Transcribe every record exactly.

Records provided section start

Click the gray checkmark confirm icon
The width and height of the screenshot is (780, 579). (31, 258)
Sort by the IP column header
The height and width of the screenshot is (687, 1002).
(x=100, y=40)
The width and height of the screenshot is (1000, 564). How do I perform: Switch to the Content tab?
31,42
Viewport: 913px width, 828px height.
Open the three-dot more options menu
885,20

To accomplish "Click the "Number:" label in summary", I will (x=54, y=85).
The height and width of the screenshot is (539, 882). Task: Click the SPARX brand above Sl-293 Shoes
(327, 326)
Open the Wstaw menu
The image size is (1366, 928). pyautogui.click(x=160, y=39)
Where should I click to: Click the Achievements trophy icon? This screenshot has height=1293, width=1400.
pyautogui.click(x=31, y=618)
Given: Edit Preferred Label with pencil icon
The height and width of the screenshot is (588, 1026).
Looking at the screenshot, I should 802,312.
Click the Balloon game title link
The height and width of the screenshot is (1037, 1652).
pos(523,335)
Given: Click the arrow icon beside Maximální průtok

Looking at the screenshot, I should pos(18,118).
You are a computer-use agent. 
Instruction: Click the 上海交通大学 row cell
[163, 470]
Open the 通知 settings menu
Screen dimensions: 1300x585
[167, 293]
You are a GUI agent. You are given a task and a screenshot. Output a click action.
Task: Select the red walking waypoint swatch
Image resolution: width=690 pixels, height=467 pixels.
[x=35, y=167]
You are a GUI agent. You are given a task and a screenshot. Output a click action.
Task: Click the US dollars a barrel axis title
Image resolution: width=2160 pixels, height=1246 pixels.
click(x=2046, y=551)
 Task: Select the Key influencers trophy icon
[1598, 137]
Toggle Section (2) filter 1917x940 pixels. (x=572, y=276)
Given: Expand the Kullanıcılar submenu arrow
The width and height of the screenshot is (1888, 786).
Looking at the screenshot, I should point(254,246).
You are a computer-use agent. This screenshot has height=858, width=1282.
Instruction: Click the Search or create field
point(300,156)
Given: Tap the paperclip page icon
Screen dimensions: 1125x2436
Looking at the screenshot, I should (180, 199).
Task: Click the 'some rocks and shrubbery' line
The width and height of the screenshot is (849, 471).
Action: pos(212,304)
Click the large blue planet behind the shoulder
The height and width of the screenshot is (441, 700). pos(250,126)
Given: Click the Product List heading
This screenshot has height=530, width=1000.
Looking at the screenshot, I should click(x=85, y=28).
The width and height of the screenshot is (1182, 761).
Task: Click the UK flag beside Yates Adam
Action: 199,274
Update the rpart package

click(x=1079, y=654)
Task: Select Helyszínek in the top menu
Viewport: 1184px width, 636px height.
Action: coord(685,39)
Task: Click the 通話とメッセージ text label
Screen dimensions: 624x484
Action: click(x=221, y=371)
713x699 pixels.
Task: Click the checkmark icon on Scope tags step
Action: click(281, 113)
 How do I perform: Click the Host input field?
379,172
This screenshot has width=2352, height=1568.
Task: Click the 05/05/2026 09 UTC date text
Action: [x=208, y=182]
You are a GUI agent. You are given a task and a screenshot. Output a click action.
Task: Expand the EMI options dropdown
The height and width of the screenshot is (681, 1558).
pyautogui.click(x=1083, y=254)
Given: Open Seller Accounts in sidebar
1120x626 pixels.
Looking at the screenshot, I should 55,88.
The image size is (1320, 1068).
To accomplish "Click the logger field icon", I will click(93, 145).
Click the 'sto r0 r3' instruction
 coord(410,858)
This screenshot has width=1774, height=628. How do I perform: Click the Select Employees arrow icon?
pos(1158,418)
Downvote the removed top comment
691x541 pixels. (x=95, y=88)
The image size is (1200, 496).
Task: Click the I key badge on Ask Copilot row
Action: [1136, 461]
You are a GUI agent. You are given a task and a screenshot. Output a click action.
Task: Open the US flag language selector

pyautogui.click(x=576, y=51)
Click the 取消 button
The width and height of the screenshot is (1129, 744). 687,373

Records provided section end

-- Response box --
Click the gray checkmark confirm icon
The width and height of the screenshot is (780, 579). (31, 258)
Sort by the IP column header
The height and width of the screenshot is (687, 1002).
(x=100, y=40)
The width and height of the screenshot is (1000, 564). How do I perform: Switch to the Content tab?
31,42
Viewport: 913px width, 828px height.
Open the three-dot more options menu
885,20

To accomplish "Click the "Number:" label in summary", I will (x=54, y=85).
The height and width of the screenshot is (539, 882). Task: Click the SPARX brand above Sl-293 Shoes
(327, 326)
Open the Wstaw menu
The image size is (1366, 928). pyautogui.click(x=160, y=39)
Where should I click to: Click the Achievements trophy icon? This screenshot has height=1293, width=1400.
pyautogui.click(x=31, y=618)
Given: Edit Preferred Label with pencil icon
The height and width of the screenshot is (588, 1026).
Looking at the screenshot, I should 802,312.
Click the Balloon game title link
The height and width of the screenshot is (1037, 1652).
pos(523,335)
Given: Click the arrow icon beside Maximální průtok

Looking at the screenshot, I should pos(18,118).
You are a computer-use agent. 
Instruction: Click the 上海交通大学 row cell
[163, 470]
Open the 通知 settings menu
Screen dimensions: 1300x585
[167, 293]
You are a GUI agent. You are given a task and a screenshot. Output a click action.
Task: Select the red walking waypoint swatch
Image resolution: width=690 pixels, height=467 pixels.
[x=35, y=167]
You are a GUI agent. You are given a task and a screenshot. Output a click action.
Task: Click the US dollars a barrel axis title
Image resolution: width=2160 pixels, height=1246 pixels.
click(x=2046, y=551)
 Task: Select the Key influencers trophy icon
[1598, 137]
Toggle Section (2) filter 1917x940 pixels. (x=572, y=276)
Given: Expand the Kullanıcılar submenu arrow
The width and height of the screenshot is (1888, 786).
Looking at the screenshot, I should point(254,246).
You are a computer-use agent. This screenshot has height=858, width=1282.
Instruction: Click the Search or create field
point(300,156)
Given: Tap the paperclip page icon
Screen dimensions: 1125x2436
Looking at the screenshot, I should (180, 199).
Task: Click the 'some rocks and shrubbery' line
The width and height of the screenshot is (849, 471).
Action: pos(212,304)
Click the large blue planet behind the shoulder
The height and width of the screenshot is (441, 700). pos(250,126)
Given: Click the Product List heading
This screenshot has height=530, width=1000.
Looking at the screenshot, I should click(x=85, y=28).
The width and height of the screenshot is (1182, 761).
Task: Click the UK flag beside Yates Adam
Action: 199,274
Update the rpart package

click(x=1079, y=654)
Task: Select Helyszínek in the top menu
Viewport: 1184px width, 636px height.
Action: coord(685,39)
Task: Click the 通話とメッセージ text label
Screen dimensions: 624x484
Action: click(x=221, y=371)
713x699 pixels.
Task: Click the checkmark icon on Scope tags step
Action: click(281, 113)
 How do I perform: Click the Host input field?
379,172
This screenshot has width=2352, height=1568.
Task: Click the 05/05/2026 09 UTC date text
Action: [x=208, y=182]
You are a GUI agent. You are given a task and a screenshot. Output a click action.
Task: Expand the EMI options dropdown
The height and width of the screenshot is (681, 1558).
pyautogui.click(x=1083, y=254)
Given: Open Seller Accounts in sidebar
1120x626 pixels.
Looking at the screenshot, I should 55,88.
The image size is (1320, 1068).
To accomplish "Click the logger field icon", I will click(93, 145).
Click the 'sto r0 r3' instruction
 coord(410,858)
This screenshot has width=1774, height=628. How do I perform: Click the Select Employees arrow icon?
pos(1158,418)
Downvote the removed top comment
691x541 pixels. (x=95, y=88)
The image size is (1200, 496).
Task: Click the I key badge on Ask Copilot row
Action: [1136, 461]
You are a GUI agent. You are given a task and a screenshot. Output a click action.
Task: Open the US flag language selector

pyautogui.click(x=576, y=51)
Click the 取消 button
The width and height of the screenshot is (1129, 744). 687,373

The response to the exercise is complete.